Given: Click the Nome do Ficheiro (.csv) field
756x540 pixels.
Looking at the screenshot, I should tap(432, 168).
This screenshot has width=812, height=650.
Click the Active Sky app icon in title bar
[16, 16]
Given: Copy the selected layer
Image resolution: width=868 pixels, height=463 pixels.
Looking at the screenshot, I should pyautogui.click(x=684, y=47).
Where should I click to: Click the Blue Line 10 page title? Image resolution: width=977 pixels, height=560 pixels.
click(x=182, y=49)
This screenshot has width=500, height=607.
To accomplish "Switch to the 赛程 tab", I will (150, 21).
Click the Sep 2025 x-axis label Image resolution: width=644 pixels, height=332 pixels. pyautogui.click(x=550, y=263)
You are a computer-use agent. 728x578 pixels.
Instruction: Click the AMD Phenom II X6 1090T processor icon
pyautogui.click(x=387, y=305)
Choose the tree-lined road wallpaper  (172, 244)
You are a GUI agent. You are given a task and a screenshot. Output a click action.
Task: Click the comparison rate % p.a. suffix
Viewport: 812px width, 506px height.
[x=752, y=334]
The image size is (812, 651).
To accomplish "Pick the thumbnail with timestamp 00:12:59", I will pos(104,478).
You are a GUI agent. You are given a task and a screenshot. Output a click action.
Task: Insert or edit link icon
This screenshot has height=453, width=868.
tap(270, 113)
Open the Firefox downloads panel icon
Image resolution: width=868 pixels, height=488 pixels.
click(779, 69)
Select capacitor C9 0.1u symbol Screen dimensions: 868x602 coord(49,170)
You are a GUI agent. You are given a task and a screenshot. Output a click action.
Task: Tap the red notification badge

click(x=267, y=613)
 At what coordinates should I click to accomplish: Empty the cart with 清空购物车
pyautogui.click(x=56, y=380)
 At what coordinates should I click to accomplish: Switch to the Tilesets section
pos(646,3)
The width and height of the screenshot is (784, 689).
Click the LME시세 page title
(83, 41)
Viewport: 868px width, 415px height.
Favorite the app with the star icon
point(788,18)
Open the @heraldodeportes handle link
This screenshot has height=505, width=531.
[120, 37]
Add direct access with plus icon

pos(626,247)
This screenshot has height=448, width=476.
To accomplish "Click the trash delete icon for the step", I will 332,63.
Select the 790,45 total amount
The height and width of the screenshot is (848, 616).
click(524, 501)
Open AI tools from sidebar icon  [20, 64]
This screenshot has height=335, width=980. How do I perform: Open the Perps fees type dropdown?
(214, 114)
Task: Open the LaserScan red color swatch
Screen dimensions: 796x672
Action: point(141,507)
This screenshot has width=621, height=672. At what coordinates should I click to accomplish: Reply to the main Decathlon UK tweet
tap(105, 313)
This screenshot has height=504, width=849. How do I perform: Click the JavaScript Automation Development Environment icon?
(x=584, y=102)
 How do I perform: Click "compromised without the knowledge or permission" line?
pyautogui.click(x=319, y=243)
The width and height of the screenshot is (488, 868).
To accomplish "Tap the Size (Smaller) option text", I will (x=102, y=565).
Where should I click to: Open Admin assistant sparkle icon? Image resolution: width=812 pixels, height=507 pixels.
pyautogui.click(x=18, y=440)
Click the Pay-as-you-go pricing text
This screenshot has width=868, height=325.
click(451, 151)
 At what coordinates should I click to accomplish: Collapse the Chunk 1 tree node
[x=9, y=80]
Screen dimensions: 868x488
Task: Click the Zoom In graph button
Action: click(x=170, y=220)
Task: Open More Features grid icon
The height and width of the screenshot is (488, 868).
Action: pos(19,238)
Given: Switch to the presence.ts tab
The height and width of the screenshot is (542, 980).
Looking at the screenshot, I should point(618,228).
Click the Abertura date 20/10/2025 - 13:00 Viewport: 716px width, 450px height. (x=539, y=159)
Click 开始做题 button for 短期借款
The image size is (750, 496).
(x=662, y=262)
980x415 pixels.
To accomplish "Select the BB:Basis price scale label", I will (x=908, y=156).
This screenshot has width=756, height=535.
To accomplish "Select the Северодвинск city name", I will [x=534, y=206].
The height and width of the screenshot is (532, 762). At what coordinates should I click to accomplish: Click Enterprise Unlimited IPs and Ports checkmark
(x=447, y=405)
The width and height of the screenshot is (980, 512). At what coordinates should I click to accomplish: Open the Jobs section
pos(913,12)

★ ★ ★ ★ ★ ★ ★

** DIRECTIONS **
Write out all records exactly, keeping every detail.

** SOLUTION TO THIS PROBLEM **
Given: Click the Nome do Ficheiro (.csv) field
756x540 pixels.
Looking at the screenshot, I should tap(432, 168).
This screenshot has width=812, height=650.
Click the Active Sky app icon in title bar
[16, 16]
Given: Copy the selected layer
Image resolution: width=868 pixels, height=463 pixels.
Looking at the screenshot, I should pyautogui.click(x=684, y=47).
Where should I click to: Click the Blue Line 10 page title? Image resolution: width=977 pixels, height=560 pixels.
click(x=182, y=49)
This screenshot has width=500, height=607.
To accomplish "Switch to the 赛程 tab", I will (150, 21).
Click the Sep 2025 x-axis label Image resolution: width=644 pixels, height=332 pixels. pyautogui.click(x=550, y=263)
You are a computer-use agent. 728x578 pixels.
Instruction: Click the AMD Phenom II X6 1090T processor icon
pyautogui.click(x=387, y=305)
Choose the tree-lined road wallpaper  (172, 244)
You are a GUI agent. You are given a task and a screenshot. Output a click action.
Task: Click the comparison rate % p.a. suffix
Viewport: 812px width, 506px height.
[x=752, y=334]
The image size is (812, 651).
To accomplish "Pick the thumbnail with timestamp 00:12:59", I will pos(104,478).
You are a GUI agent. You are given a task and a screenshot. Output a click action.
Task: Insert or edit link icon
This screenshot has height=453, width=868.
tap(270, 113)
Open the Firefox downloads panel icon
Image resolution: width=868 pixels, height=488 pixels.
click(779, 69)
Select capacitor C9 0.1u symbol Screen dimensions: 868x602 coord(49,170)
You are a GUI agent. You are given a task and a screenshot. Output a click action.
Task: Tap the red notification badge

click(x=267, y=613)
 At what coordinates should I click to accomplish: Empty the cart with 清空购物车
pyautogui.click(x=56, y=380)
 At what coordinates should I click to accomplish: Switch to the Tilesets section
pos(646,3)
The width and height of the screenshot is (784, 689).
Click the LME시세 page title
(83, 41)
Viewport: 868px width, 415px height.
Favorite the app with the star icon
point(788,18)
Open the @heraldodeportes handle link
This screenshot has height=505, width=531.
[120, 37]
Add direct access with plus icon

pos(626,247)
This screenshot has height=448, width=476.
To accomplish "Click the trash delete icon for the step", I will 332,63.
Select the 790,45 total amount
The height and width of the screenshot is (848, 616).
click(524, 501)
Open AI tools from sidebar icon  [20, 64]
This screenshot has height=335, width=980. How do I perform: Open the Perps fees type dropdown?
(214, 114)
Task: Open the LaserScan red color swatch
Screen dimensions: 796x672
Action: point(141,507)
This screenshot has width=621, height=672. At what coordinates should I click to accomplish: Reply to the main Decathlon UK tweet
tap(105, 313)
This screenshot has height=504, width=849. How do I perform: Click the JavaScript Automation Development Environment icon?
(x=584, y=102)
 How do I perform: Click "compromised without the knowledge or permission" line?
pyautogui.click(x=319, y=243)
The width and height of the screenshot is (488, 868).
To accomplish "Tap the Size (Smaller) option text", I will (x=102, y=565).
Where should I click to: Open Admin assistant sparkle icon? Image resolution: width=812 pixels, height=507 pixels.
pyautogui.click(x=18, y=440)
Click the Pay-as-you-go pricing text
This screenshot has width=868, height=325.
click(451, 151)
 At what coordinates should I click to accomplish: Collapse the Chunk 1 tree node
[x=9, y=80]
Screen dimensions: 868x488
Task: Click the Zoom In graph button
Action: click(x=170, y=220)
Task: Open More Features grid icon
The height and width of the screenshot is (488, 868).
Action: pos(19,238)
Given: Switch to the presence.ts tab
The height and width of the screenshot is (542, 980).
Looking at the screenshot, I should point(618,228).
Click the Abertura date 20/10/2025 - 13:00 Viewport: 716px width, 450px height. (x=539, y=159)
Click 开始做题 button for 短期借款
The image size is (750, 496).
(x=662, y=262)
980x415 pixels.
To accomplish "Select the BB:Basis price scale label", I will (x=908, y=156).
This screenshot has width=756, height=535.
To accomplish "Select the Северодвинск city name", I will [x=534, y=206].
The height and width of the screenshot is (532, 762). At what coordinates should I click to accomplish: Click Enterprise Unlimited IPs and Ports checkmark
(x=447, y=405)
The width and height of the screenshot is (980, 512). At what coordinates should I click to accomplish: Open the Jobs section
pos(913,12)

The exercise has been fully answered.